I have configured cron to invoke pg_dump on a daily basis using following rule:
# xyz database backups:
00 01 * * * root umask 077 && pg_dump --user=xyz_system xyz | gzip > /var/xyz/backup/db/xyz/`date -u +\%Y\%m\%dT\%H\%M\%S`.gz
Basically, it works. The database grows relatively fast and exponentially (however the exponent isn't very big). Currently the gzipped dump takes about 160MB. When the database is dumped the system starts to crawl. The load average I saw using the top
command was about 200, 200, 180
. Basically the server is hardly responsive.
The first question is how to determine where the bottleneck is. Is the poor performance caused by heavy I/O operations? Is it caused by table locking issues? Maybe it is a memory issue? The output of the pg_dump
command is piped to the gzip
command. Is it sequential, i.e. entire dump is placed in the memory (swapping problem?) and then compressed or concurrent (i.e. gzip compresses what it gets and waits for more)? May it be caused by some other factor?
The second question is how to make the dumping operation less intrusive for main functions of the system.

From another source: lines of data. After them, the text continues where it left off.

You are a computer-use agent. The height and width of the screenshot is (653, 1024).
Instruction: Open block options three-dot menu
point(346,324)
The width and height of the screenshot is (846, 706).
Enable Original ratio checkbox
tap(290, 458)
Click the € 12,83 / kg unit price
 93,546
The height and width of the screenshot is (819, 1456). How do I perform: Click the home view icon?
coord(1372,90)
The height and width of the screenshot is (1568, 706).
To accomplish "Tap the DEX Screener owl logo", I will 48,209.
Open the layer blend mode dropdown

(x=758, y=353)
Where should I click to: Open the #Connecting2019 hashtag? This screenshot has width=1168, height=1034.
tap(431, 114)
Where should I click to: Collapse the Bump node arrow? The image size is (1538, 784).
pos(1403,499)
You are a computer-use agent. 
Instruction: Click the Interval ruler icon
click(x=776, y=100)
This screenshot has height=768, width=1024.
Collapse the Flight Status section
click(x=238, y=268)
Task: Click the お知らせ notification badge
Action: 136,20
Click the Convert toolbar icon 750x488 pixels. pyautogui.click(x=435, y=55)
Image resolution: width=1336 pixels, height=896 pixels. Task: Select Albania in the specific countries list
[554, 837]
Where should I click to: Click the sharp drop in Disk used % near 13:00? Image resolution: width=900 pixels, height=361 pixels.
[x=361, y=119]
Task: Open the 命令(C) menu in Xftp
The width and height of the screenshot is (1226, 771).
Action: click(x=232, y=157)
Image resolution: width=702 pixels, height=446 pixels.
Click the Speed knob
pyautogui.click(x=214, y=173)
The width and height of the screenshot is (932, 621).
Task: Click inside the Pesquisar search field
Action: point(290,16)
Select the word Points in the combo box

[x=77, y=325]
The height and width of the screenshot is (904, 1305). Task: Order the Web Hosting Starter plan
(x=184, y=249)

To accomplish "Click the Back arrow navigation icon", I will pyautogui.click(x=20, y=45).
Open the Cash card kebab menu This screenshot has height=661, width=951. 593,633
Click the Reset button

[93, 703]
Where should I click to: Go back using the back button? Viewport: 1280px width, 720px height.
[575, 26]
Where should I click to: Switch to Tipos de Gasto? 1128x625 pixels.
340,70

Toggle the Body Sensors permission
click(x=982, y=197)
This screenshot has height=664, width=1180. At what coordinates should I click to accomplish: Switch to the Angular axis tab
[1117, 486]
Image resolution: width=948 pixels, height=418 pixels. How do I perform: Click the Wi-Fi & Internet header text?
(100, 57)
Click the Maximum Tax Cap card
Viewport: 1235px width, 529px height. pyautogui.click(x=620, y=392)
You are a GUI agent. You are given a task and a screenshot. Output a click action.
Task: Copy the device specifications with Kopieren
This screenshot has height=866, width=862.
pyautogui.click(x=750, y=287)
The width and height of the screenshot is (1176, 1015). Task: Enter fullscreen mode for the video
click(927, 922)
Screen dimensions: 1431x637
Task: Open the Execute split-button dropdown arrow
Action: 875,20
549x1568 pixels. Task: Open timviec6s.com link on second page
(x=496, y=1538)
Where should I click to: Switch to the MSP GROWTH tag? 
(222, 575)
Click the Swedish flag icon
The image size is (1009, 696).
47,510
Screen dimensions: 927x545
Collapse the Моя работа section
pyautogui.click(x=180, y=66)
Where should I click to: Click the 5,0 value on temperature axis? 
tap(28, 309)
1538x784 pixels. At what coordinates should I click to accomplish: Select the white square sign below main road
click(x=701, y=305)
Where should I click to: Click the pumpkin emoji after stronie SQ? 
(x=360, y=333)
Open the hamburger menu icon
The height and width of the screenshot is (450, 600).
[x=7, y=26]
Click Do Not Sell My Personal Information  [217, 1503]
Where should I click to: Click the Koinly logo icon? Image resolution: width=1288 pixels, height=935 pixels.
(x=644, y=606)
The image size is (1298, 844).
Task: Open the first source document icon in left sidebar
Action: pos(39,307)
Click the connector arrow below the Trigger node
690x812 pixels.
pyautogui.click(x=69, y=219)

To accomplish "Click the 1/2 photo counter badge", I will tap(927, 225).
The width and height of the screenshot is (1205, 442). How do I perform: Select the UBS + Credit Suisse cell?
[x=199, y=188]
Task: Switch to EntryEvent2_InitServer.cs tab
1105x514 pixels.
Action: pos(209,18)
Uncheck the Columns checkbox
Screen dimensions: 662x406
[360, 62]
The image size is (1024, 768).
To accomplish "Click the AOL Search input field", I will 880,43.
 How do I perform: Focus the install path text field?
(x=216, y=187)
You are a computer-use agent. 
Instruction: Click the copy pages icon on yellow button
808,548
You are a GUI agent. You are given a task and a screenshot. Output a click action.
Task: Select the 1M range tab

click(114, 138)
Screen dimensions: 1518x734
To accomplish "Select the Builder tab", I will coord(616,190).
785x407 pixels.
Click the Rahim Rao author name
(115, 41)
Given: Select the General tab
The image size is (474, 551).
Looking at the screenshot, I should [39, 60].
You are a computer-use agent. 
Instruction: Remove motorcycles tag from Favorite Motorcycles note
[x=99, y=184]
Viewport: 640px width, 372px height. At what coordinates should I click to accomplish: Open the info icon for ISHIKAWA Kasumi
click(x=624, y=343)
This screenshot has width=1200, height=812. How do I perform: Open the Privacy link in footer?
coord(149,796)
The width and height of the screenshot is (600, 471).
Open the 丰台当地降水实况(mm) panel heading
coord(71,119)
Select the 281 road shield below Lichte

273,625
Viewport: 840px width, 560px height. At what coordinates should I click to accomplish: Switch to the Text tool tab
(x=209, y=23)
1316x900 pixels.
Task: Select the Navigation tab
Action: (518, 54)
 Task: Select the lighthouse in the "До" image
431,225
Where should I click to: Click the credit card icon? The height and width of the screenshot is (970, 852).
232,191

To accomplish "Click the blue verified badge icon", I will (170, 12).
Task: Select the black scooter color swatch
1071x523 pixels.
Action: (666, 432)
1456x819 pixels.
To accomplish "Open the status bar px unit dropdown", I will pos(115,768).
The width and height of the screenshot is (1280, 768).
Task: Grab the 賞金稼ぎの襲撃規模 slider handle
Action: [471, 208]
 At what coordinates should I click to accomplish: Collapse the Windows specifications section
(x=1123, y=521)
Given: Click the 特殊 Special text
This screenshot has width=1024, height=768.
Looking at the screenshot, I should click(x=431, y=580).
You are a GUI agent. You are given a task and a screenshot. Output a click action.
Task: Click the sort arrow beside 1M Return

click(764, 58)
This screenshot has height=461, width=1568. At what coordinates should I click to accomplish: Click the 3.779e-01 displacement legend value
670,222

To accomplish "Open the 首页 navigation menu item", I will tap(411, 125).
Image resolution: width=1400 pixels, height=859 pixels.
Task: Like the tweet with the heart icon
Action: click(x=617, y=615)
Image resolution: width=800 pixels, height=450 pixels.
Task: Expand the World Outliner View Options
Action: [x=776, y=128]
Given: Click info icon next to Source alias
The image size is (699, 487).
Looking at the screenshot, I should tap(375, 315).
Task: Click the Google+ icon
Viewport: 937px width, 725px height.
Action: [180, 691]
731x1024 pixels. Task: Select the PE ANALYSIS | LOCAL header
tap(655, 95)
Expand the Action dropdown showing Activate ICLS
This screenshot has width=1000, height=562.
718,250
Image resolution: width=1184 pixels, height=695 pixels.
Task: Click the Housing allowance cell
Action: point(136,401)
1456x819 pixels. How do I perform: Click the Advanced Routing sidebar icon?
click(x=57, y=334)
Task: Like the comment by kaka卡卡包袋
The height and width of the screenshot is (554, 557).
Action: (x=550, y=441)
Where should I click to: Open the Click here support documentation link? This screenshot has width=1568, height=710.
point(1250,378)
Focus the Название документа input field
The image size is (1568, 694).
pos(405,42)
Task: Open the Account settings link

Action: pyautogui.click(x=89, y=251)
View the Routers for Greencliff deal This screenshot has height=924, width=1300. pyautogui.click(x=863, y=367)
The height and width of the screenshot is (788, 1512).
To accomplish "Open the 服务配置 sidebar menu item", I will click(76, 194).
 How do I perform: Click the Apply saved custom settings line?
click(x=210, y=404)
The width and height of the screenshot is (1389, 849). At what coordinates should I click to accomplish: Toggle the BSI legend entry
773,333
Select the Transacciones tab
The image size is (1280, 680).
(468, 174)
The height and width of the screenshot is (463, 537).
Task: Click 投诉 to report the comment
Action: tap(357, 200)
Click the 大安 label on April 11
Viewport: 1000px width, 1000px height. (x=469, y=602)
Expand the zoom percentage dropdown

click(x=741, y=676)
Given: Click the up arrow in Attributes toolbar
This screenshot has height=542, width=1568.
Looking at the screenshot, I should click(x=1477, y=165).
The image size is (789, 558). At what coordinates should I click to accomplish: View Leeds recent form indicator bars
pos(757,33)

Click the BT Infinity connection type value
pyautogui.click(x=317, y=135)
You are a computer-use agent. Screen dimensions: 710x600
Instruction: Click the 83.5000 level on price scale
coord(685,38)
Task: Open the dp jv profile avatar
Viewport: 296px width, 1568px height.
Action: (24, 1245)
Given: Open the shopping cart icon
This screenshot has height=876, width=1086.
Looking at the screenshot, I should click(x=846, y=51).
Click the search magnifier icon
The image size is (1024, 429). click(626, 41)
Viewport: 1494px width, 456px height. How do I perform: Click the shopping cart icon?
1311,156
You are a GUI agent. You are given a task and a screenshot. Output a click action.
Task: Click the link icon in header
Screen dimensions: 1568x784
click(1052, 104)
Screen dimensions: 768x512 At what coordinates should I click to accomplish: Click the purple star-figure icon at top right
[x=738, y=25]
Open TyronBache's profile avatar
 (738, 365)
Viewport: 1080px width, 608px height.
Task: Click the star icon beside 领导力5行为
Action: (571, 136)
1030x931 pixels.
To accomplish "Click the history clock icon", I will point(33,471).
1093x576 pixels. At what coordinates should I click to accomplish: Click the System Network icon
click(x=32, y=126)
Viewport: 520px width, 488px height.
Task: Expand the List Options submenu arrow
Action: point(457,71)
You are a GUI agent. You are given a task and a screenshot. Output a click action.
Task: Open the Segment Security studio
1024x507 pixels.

As far as I understand things, the dump can't take too much time because of database integrity. There are table write locks, etc. What can I make to limit the problems (or delay it, considering database growth).
The third question: Is it already time to learn about more advanced database configurations? The system works ok, when database backups are not performed, but maybe the db dumping issue is a first symptom of incoming problems?